Marie Savory, nee Zouraboff, was born in Tbilisi, Georgia to a prominent Georgian father, a world-renowned civil engineer, a General of the Russian Army and a Privy Councillor of Tsar Nicholas II. Her memoirs tell of her early life in Georgia and her move to Siberia while in her teens.
She enjoyed a happy childhood until the Bolshevik revolution, which swept across Russia from west to east. From the age of 16, she and her family were on the run, narrowly escaping death on several occasions. She describes the train journey from Irkutsk to the end of the line at Vladivostok, always just a few miles ahead of the approaching terror.
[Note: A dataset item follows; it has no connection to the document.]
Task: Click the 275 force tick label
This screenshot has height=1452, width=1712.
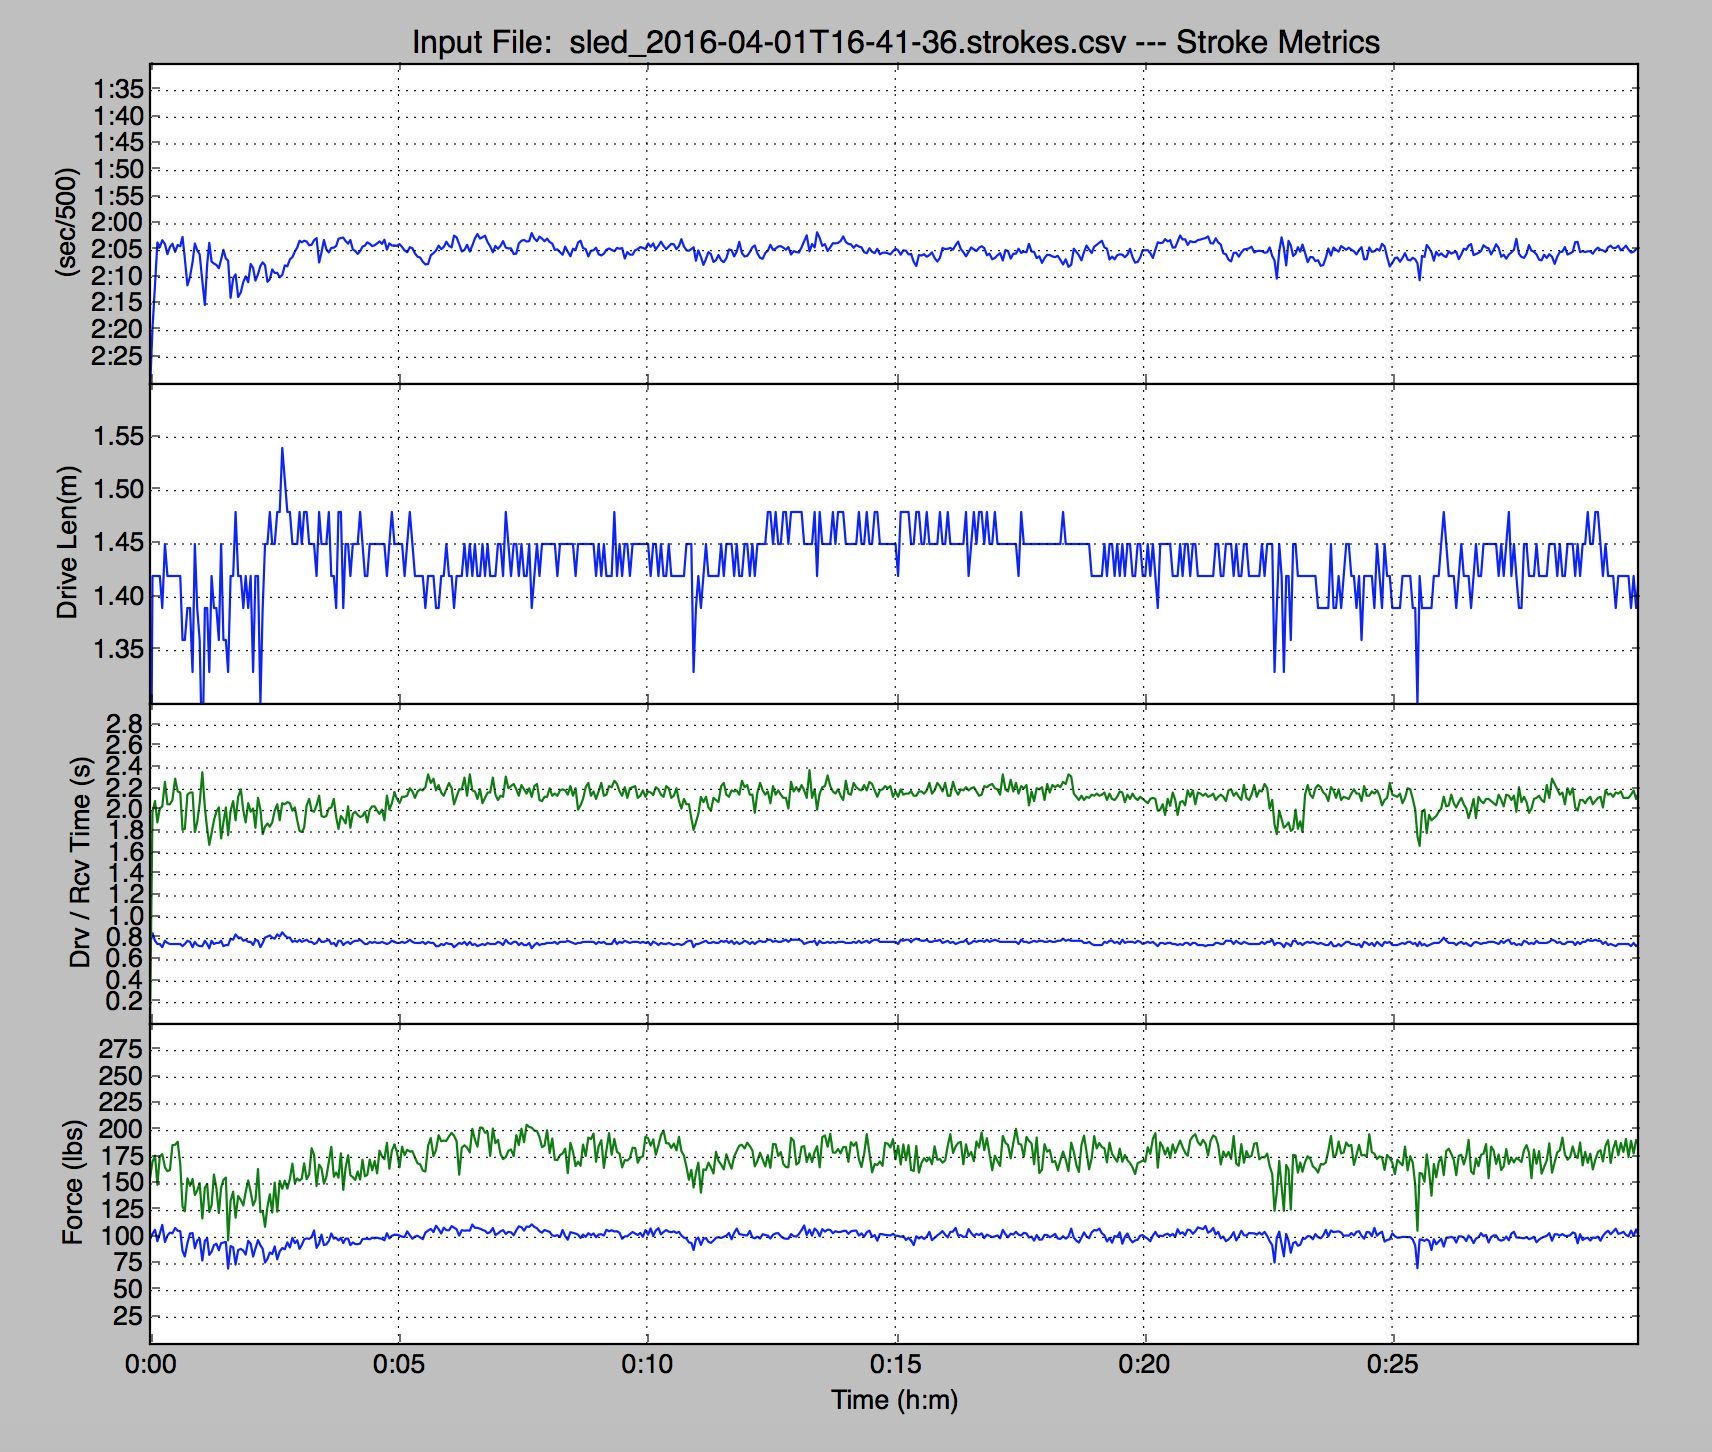Action: point(121,1049)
Once they reached Vladivostok, various military missions based there provided some degree of safety, and Marie and her sister enjoyed a new and amusing social life among the dashing young officers of the British Mission. But as the Bolsheviks approached, the military missions were packing up to leave. Once again there seemed to be no escape, but, when the situation became desperate, friends in the British Mission managed to get space for her family in the lamp room of a rusting freighter, which barely survived a typhoon in the East China Sea.
She relates the difficulties of adjusting to the status of a refugee at a time when no help was offered and there were no social safety nets. Marie’s continuing adventures span the century and include a time in Paris, some years in the United States during the roaring twenties, a return to Europe and to married life in England, and then World War II in which she played an active roll in military intelligence.
A move to the United States in 1949 brought a reunion with her sister and mother, who were then living in Pennsylvania, and her son who was at university there. In yet another reinvention of herself and to survive financially, Marie trained as a nurse and tells of her experiences as a private duty nurse in New York and San Francisco. She returned to England in 1961 and a few years later was introduced to the Captain Reginald Savory, who had helped her escape from Vladivostok. Now a retired General and recently widowed, they married in 1968.